Few things highlight the gap between the everyday lives of those who have and those who have not like the state opening of parliament.
The VIP velvet few of us will ever touch was on full show, slung across the shoulders of the powerful, even as the usual pomp and pageantry was curbed thanks to Covid.
But the centrepiece of the centuries-old ceremony was a speech that set the tone for what we mere mortals should expect, and not expect, from a government dedicated to boosting the coffers of the armed forces in the face of undefined threat for example, but not, as we already know, the wages of NHS staff fighting a very present danger.
Nowhere was that more evident than the minute statement on a subject that will affect the vast majority of us – social care
Held in the hand of a woman who will never have to worry about the cost of her own or relatives’ care were nine vague words that suggests the rest of us have another agonising wait for state support.
That wait, the financial world warned this week, will be as financially crippling as ever, especially in the wake of a pandemic that has battered incomes across the country.
The average cost of just an hour’s care in our homes coming in at £20, a week’s live-in support ranging from £650 to more than £1,600, and a room in a nursing home averaging £840 or more, according to the NHS.

⁂

• [EXERCISE OBJECTIVE]
Write the next part of the piece on the state opening of parliament and the cost of social care, picking up after its last sentence. The records on this page come from a separate source.

[Dataset entries]
⁂

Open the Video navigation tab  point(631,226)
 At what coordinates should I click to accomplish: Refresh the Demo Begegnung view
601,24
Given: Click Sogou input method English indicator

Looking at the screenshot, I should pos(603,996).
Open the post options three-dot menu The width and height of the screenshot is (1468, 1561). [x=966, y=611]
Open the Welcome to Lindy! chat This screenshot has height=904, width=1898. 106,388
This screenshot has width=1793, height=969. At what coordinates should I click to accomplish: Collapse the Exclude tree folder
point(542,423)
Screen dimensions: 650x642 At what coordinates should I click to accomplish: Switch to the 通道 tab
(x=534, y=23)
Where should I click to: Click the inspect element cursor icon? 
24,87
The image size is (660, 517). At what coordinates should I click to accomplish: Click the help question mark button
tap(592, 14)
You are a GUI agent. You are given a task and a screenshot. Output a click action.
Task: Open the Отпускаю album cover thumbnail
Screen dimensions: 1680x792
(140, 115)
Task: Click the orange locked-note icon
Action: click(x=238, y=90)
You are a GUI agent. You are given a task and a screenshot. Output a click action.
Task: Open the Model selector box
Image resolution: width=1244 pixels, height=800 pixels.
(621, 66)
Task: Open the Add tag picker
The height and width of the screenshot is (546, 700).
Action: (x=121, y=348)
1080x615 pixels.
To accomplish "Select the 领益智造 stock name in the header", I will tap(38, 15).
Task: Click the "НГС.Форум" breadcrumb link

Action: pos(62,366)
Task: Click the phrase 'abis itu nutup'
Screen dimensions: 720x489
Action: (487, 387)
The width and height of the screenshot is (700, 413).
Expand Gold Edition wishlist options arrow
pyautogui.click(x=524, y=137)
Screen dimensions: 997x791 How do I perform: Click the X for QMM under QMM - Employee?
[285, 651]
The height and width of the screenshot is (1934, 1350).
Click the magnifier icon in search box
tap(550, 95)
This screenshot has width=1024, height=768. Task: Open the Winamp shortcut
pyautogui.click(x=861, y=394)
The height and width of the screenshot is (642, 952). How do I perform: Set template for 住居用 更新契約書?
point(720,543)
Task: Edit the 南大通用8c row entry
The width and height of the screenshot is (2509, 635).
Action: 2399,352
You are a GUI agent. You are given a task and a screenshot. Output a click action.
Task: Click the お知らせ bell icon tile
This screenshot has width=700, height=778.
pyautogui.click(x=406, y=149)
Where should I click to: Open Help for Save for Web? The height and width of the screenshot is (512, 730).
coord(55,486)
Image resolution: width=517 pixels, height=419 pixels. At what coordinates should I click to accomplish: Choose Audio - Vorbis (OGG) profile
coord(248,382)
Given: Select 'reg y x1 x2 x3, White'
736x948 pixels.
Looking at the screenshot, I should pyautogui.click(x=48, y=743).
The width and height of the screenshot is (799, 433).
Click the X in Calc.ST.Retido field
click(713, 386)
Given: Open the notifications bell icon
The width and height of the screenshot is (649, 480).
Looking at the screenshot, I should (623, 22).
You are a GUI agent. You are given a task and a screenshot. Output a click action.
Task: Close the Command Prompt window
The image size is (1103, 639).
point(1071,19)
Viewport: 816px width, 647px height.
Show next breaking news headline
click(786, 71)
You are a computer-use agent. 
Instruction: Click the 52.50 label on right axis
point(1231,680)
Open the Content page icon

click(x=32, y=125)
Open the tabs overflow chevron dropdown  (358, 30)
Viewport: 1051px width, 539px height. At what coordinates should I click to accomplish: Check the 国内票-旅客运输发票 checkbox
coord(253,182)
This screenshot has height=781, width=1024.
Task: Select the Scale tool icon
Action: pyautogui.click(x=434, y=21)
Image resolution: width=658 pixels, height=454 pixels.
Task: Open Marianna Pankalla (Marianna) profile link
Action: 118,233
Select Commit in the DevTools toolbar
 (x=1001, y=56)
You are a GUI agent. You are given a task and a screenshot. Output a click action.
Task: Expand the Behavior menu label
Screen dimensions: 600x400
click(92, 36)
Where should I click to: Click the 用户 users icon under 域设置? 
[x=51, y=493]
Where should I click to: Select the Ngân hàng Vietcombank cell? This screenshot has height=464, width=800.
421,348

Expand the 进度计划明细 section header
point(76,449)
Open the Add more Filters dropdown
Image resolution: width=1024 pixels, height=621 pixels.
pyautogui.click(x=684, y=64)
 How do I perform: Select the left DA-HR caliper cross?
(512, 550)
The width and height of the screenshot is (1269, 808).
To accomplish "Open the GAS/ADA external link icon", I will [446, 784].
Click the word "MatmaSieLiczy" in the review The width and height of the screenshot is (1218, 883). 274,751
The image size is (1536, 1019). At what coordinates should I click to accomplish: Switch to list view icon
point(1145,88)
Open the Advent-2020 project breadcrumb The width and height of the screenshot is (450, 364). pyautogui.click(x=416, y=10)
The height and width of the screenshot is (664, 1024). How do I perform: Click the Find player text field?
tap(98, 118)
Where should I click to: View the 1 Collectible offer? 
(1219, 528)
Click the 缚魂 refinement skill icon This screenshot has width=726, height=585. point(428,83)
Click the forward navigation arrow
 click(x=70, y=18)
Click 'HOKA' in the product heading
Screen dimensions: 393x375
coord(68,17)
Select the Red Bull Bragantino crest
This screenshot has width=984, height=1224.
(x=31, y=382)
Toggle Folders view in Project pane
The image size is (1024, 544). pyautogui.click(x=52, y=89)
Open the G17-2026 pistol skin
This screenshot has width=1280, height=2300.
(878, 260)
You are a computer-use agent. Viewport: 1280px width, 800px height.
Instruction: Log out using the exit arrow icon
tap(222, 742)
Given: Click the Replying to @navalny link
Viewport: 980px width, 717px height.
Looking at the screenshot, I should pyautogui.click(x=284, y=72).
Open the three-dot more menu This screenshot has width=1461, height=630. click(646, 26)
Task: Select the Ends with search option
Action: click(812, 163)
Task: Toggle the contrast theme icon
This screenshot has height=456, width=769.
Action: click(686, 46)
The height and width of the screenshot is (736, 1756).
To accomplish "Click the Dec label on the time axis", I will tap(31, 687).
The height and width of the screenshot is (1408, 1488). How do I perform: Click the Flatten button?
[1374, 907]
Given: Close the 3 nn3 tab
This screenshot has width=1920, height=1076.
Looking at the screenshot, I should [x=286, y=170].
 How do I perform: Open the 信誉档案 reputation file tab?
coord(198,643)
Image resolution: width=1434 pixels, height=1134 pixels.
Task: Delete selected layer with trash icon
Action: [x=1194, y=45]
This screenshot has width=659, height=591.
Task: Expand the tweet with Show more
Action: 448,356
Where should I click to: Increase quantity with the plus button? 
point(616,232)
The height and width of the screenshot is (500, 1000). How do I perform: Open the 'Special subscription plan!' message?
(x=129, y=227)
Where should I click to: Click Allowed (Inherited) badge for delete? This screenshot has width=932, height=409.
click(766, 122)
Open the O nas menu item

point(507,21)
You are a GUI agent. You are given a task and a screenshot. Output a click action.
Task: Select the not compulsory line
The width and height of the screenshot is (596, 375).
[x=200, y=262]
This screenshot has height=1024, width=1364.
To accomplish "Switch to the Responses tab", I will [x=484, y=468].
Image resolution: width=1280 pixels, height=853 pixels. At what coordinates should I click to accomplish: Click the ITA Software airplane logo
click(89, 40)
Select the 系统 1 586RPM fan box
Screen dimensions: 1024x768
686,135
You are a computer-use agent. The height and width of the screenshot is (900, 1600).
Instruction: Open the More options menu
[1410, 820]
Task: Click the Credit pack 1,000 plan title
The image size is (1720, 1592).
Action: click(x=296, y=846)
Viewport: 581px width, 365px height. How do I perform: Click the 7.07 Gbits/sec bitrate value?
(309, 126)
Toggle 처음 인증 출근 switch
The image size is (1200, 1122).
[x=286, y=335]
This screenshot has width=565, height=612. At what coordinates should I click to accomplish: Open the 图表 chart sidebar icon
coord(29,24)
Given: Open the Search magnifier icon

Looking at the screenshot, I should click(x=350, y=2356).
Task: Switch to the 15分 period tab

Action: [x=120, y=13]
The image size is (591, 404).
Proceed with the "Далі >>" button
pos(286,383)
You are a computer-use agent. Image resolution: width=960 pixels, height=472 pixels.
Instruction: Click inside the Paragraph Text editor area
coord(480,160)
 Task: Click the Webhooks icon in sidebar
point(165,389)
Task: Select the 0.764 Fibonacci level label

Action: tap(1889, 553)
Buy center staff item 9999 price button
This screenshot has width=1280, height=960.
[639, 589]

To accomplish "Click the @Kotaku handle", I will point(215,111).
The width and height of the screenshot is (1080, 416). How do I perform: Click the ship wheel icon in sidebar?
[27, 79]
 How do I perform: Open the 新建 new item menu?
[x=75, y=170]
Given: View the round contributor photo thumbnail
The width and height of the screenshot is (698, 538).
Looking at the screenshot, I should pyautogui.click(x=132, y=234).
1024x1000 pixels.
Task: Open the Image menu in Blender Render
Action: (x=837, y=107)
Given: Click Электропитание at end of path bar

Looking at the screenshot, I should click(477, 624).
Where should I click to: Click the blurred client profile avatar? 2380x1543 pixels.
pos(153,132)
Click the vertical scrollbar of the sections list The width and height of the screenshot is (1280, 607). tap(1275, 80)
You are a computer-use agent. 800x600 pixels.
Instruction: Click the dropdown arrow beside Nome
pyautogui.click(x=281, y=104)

⁂

• [EXPECTED OUTPUT]
Despite widespread assumptions across the generations that the state will cover these costs, the truth is that only those with less than £23,250 in savings will get help. That could include assets held in property if you need residential care, though no one will be required to leave and sell their home to cover costs if they are being cared for at home.
“The current system of social care funding is widely acknowledged as being unsustainable, yet proposed solutions have been few and far between from successive governments,” says Rachael Griffin, tax and financial planning specialist for Quilter.
“Once again, social care changes have been promised by the government but fundamental reform has been kicked even further down the road.”
The government promised in its 2019 manifesto that it will seek cross-party consensus on proposals for long-term reform of social care, with the express aim of ensuring that nobody needs to sell their home to pay for the costs.
“But Theresa May’s tenure in office showed it is a poisoned chalice, and no doubt it is the cost of fundamental reform that has influenced the prime minister to kick the can down the road,” says Griffin.
“The Dilnot Commission, for example, calculated that their proposals would cost an additional £3bn a year by 2020-21. Whatever the solution eventually is, it will be expensive and a cost the chancellor will be looking to avoid for as long as possible.”
Throw in getting the UK’s finances back on a sounder footing post pandemic and the challenge for the government is even stiffer, adds Steven Cameron, pensions director at Aegon.
“But one of the key learnings from the pandemic is how vitally important it is to have a high quality, properly funded care system to protect some of our most vulnerable elderly. How that’s delivered and how it’s funded are both essential components of a long-term solution.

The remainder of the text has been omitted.